Budget airline Ryanair has announced that they are to slash the price of tickets over the next six to 12 months.
Michale O’Leary said this is an attempt to get people flying again this summer as they are hopeful they can resume around 60 to 70% of flights, with 80 to 90% by winter.
The budget airline reported a record low of traffic during February as only around 500,000 people travelled compared with 10.5m for the same period last year.
Ryanair have suffered a €850m loss for the financial year and the lack of government support has been “lamentable.”
Speaking to the Transport Select Committee on Wednesday, he said, “We had to refund over €1.5bn to customers in the last 12 months because our flights were cancelled by government order.
“There has been no support for that. We have received no support.”
O’Leary was “most critical” of the government for doing “nothing” over Air Passenger Duty (APD), ans slammed the “ridiculous” tax of £22 per traveller departing on flights from the UK.
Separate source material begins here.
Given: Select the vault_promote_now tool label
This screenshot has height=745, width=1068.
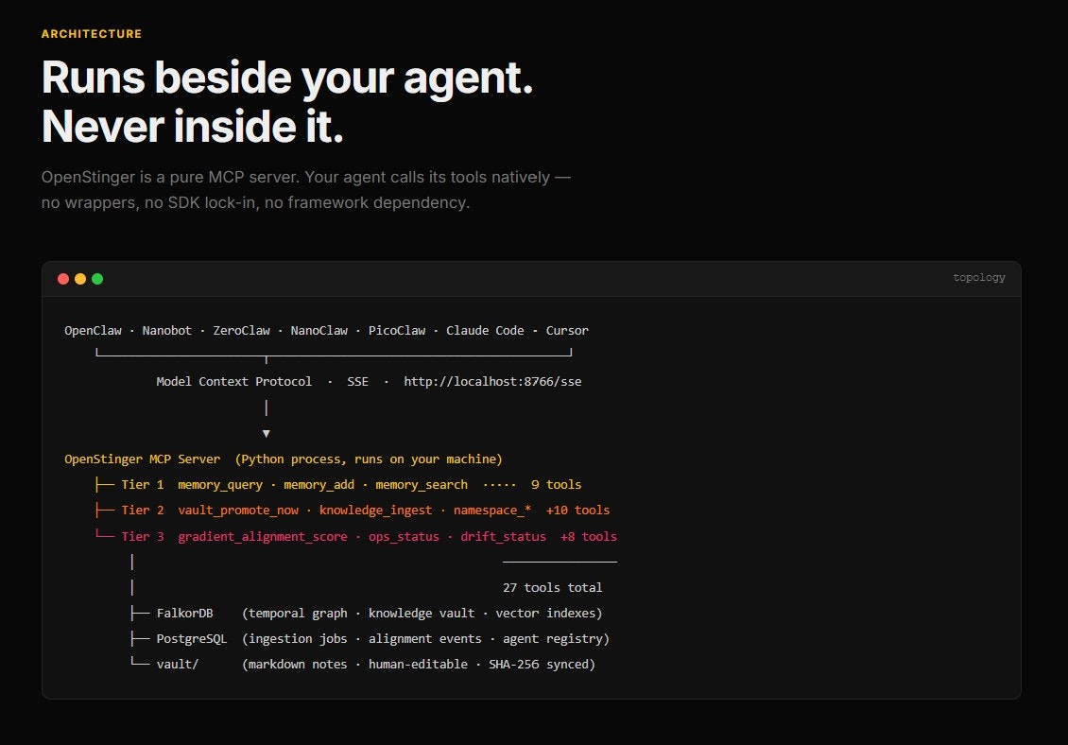Looking at the screenshot, I should [x=238, y=510].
He said, “No effort has been made by the government to roll that back, reduce it temporarily, or in fact what we would call for, abandon it altogether, at least until traffic at UK airports recovers to pre-pandemic levels.
“Rishi Sunak has done nothing about APD, which is the most egregious tax on air travel, because it is regressive and it hits the poorest people hardest.”
O’Leary added, “So there’s much more to be done on government support. The furlough scheme falls short of what needs to be done and it will be a very challenging and difficult return to normal operation or pre-Covid operation levels and profitability.”